These Are The 10 Most Expensive (And Cheapest) Cities In The World

Where personal wealth is concerned, there are two sides to every story.

The first of which is the amount of money a person earns, and the other is what they choose to spend their money on. As Visual Capitalist's Katie Jones notes, the latter is influenced by the cost of living in the city where they reside - an ever-changing metric that is driven by a wide variety of factors, such as currency, population growth, or external market movements.

Today’s graphic visualizes the findings from the 2020 Worldwide Cost of Living report and uses data from 133 cities to rank the most expensive cities in the world.

Note: Report research was conducted towards the end of 2019, before the COVID-19 outbreak.

Asia Dominates the Ranking

Globally, the cost of living has fallen by an average of 4% over the last year, with much of the movement up and down the ranking being driven by currency fluctuations.

The locations with the highest cost of living are largely split between Europe and Asia. For the second time in the report’s 30-year history, three cities are tied as the top spot—Singapore, Hong Kong, and Osaka.

Source: EIU. New York City is index baseline (score = 100). Ties in index score values are denoted by (t).

Osaka is a newcomer to the top spot, climbing four places over the last year to join cost of living heavyweight champions, Singapore and Hong Kong. As Japan’s third-largest city, Osaka is a major financial hub and a breeding ground for emerging startups, with relatively low real estate costs compared to Singapore and Hong Kong.

Three European cities (Paris, Zurich, and Geneva) sit atop the most expensive city rankings, compared to seven cities only 10 years ago. Similarly, 31 of the 37 European cities have seen a decrease in cost of living overall—largely as a result of the Euro or local currencies losing value relative to the U.S. dollar.

Finally, the top 10 is rounded out with two cities from the United States (New York, Los Angeles) and one from Israel (Tel Aviv).

The Cheapest Cities

While East Asia is home to many of the world’s most expensive cities, South Asia hosts the largest grouping of cities with the lowest cost of living.

Source: EIU. New York City is index baseline (score = 100). Ties in index score values are denoted by (t).

Three Indian cities dominate the cheapest cities ranking due to a combination of low wages and high levels of income inequality, preventing any price increases.

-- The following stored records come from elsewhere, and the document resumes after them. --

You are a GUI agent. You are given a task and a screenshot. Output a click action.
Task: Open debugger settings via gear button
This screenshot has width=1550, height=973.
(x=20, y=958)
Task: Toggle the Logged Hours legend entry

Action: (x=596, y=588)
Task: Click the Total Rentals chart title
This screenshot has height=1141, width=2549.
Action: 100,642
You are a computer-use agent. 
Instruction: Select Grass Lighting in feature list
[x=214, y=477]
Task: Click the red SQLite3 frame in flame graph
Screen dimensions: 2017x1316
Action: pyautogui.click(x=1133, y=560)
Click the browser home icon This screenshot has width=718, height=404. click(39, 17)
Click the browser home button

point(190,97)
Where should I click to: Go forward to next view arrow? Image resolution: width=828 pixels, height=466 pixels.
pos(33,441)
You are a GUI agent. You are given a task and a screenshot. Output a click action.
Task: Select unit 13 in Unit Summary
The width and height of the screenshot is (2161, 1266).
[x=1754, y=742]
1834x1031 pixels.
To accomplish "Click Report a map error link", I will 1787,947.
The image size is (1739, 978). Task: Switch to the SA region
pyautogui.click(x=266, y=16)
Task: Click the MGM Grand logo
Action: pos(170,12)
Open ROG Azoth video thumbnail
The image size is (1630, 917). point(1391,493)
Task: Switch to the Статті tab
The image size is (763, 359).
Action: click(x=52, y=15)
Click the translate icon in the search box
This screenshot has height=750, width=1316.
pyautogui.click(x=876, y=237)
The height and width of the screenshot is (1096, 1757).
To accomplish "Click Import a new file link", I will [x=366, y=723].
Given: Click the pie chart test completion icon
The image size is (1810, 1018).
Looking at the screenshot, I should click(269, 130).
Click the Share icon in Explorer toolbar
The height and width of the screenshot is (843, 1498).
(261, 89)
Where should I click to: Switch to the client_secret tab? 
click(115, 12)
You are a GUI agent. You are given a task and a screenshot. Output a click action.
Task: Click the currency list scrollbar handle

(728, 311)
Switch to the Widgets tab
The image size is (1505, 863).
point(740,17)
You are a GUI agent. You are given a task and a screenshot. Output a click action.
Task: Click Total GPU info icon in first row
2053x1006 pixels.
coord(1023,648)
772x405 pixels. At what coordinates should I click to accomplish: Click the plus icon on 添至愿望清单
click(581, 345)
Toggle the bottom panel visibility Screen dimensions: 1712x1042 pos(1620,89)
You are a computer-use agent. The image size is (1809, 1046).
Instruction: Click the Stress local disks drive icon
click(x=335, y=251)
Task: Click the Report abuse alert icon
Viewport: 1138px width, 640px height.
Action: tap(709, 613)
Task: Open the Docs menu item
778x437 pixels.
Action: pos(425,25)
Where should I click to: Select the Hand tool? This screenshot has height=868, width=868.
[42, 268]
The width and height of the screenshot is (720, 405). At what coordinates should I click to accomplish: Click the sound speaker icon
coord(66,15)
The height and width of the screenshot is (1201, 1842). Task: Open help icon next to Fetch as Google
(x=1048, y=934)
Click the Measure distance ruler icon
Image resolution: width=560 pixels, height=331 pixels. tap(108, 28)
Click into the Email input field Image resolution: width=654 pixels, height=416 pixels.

Meanwhile, political and economic turmoil is a common denominator among the cheapest cities outside of South Asia. For example, the Syrian Civil War resulted in an economic collapse, leading to high inflation and a downward spiral in value for the Syrian pound.

A Spanner in the Works

The COVID-19 pandemic is estimated to cost the global economy up to $2 trillion in 2020, so while governments attempt to boost the economy, many are concerned about higher inflation rates spreading across the world.

With a recession becoming more likely, uncertainty around real estate prices will heighten for every city, regardless of their cost of living ranking.

As we navigate chaotic and uncertain times, the next cost of living survey could look very different to today—the most important question will be how permanent the damaging effects of the pandemic will be.